A newly arrived Terek Sandpiper reported yesterday on Texel is our obvious target first thing this morning. Marked with a red star for “very rare” status, it’s high up on the list of rare bird sightings on the Dutch Waarneming.nl website, along with Wilson’s Phalarope, Short-toed Snake Eagle and Bearded Vulture! Arriving at Oude Sluishoek, just down the road from our hotel, there it is foraging along the edge of a small lagoon with its upturned bill and looking slightly larger than a couple of nearby Common Sandpipers. Besides this fantastic sighting, we also see a vivid yellow breasted blue-headed Yellow Wagtail displaying to his mate and confiding Turnstones on the seaward side of the adjacent sea wall.
Next we visit a couple of sites in the Waal en Burg reserve in the heart of the island, where the meadows are home to snoozing Spoonbills, patrolling Marsh Harriers, singing Skylarks and parachuting Meadow Pipits.

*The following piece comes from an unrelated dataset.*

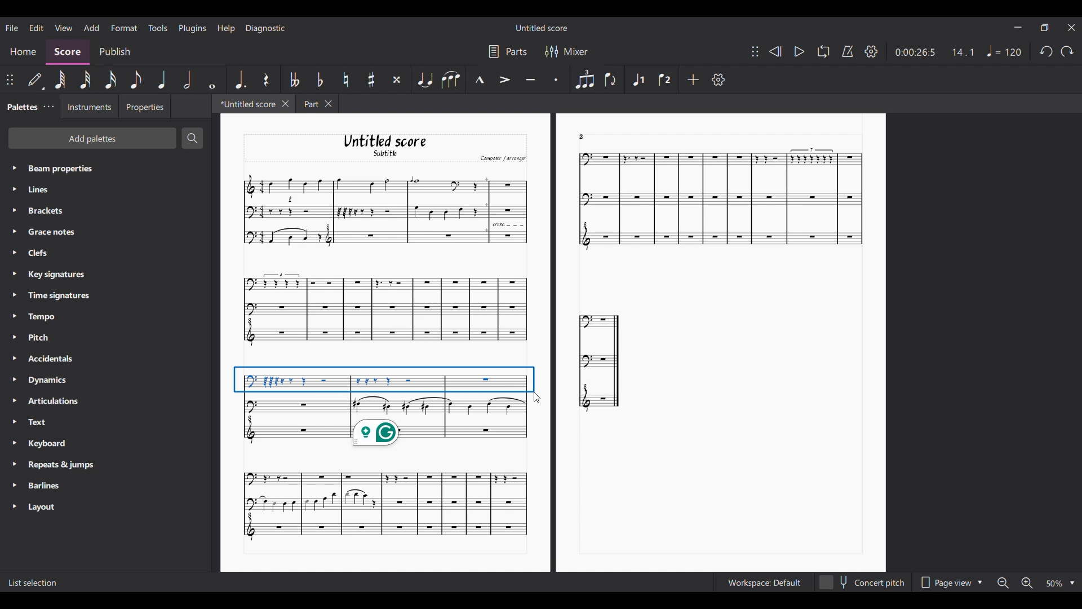 The image size is (1082, 609). I want to click on Home , so click(23, 53).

This afternoon a walk in the tranquil woods of De Dennen produces Blackcap, Great Spotted Woodpecker, Song Thrush, Short-toed Treecreeper and Spotted Flycatcher. En route back to the hotel, another visit to the Waal en Burg reserve produces around twenty male Ruff, some still sporting remnants of either ginger, black or white neck ruffs, while a solitary Snipe is new for the list, which now totals 92 different birds.
It’s our last day on Texel and having monitored the movements of Mr Wilson’s Phalarope via the internet, it had been showing intermittently every day for the past six days, so a return to Den Oever to coincide with a high tide is a ‘no brainer’. On arrival at the site the latest news is that it disappeared about half an hour before our arrival, so we patiently wait hoping for it to reappear as the very high tide starts to recede and the birds start to disperse from their tightly packed high tide roosting clusters. Just after lunch on the sea wall, the bird is relocated at 1.18pm not far to the west and we notice a group of about a dozen birders further along the sea wall with scopes pointing seaward; this is it! On arrival, the friendly group quickly gets us onto the bird, in very white non breeding plumage, moving slowly between clumps of green saltmarsh plants and looking surprisingly small amongst the adjacent Oystercatchers. Amazingly, we found this lone vagrant amongst thousands of waders along this wide open shoreline, so hat’s off to whoever found it first! Job done, we also find numerous Black Terns in the nearby harbour as well as a single rarer White-winged Tern from further east, bringing the final tally to 95 different birds, including several which don’t breed in Britain such as Black Tern, Short-toed Treecreeper, Bluethroat, Icterine Warbler and the lovely blue-headed race of Yellow Wagtail, not to mention the vagrant White-winged Tern, Terek Sandpiper and the trans-Atlantic Wilson’s Phalarope! Not bad for a short break so close to home.